AVAILABLE DATA —
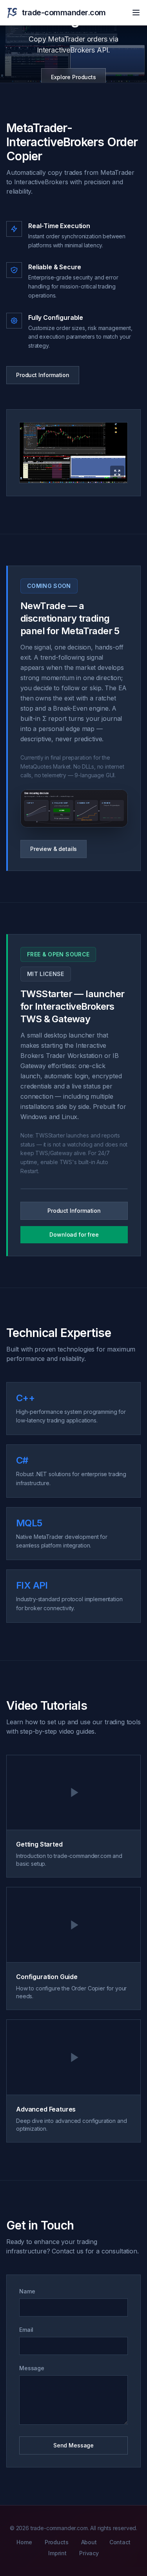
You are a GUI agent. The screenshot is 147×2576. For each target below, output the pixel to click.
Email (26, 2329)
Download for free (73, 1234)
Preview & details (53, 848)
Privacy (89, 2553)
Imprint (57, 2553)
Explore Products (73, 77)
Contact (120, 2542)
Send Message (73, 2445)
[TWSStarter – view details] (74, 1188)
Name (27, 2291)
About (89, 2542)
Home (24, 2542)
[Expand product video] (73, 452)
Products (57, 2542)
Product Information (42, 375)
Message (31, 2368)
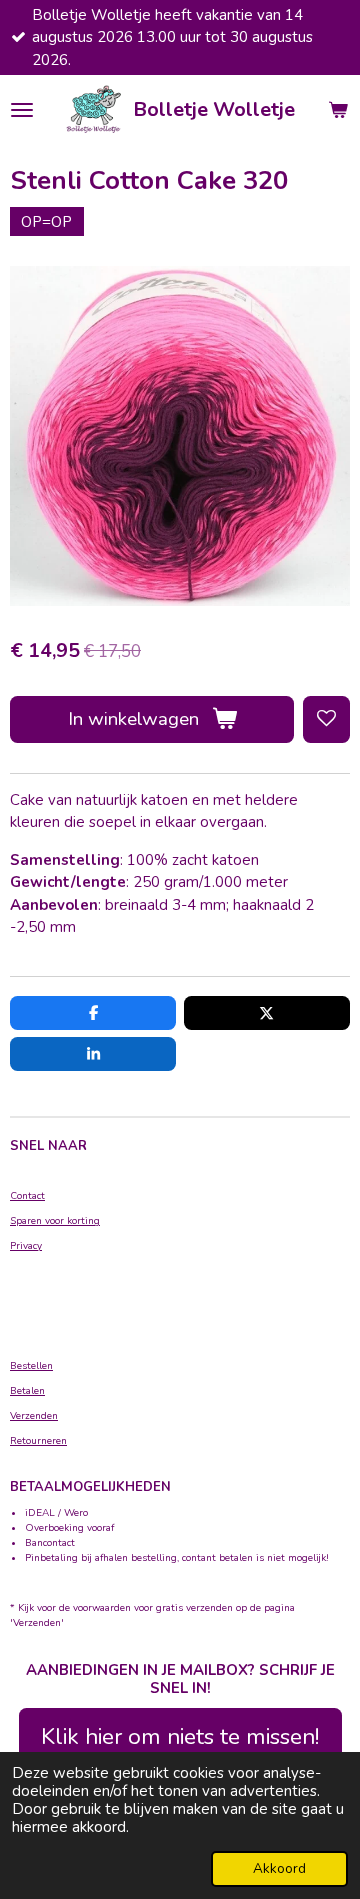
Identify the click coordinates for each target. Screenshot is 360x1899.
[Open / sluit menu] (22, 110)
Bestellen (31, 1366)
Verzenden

EXERCISE DETAILS — The data should be printed again unchanged; leave its pictures out.

THE COMPLETED TASK —
You are a GUI agent. The screenshot is 147×2576. For each target below, output the pixel to click.
Email (26, 2329)
Download for free (73, 1234)
Preview & details (53, 848)
Privacy (89, 2553)
Imprint (57, 2553)
Explore Products (73, 77)
Contact (120, 2542)
Send Message (73, 2445)
[TWSStarter – view details] (74, 1188)
Name (27, 2291)
About (89, 2542)
Home (24, 2542)
[Expand product video] (73, 452)
Products (57, 2542)
Product Information (42, 375)
Message (31, 2368)
Identify the click coordinates for each target. Screenshot is 360x1899.
[Open / sluit menu] (22, 110)
Bestellen (31, 1366)
Verzenden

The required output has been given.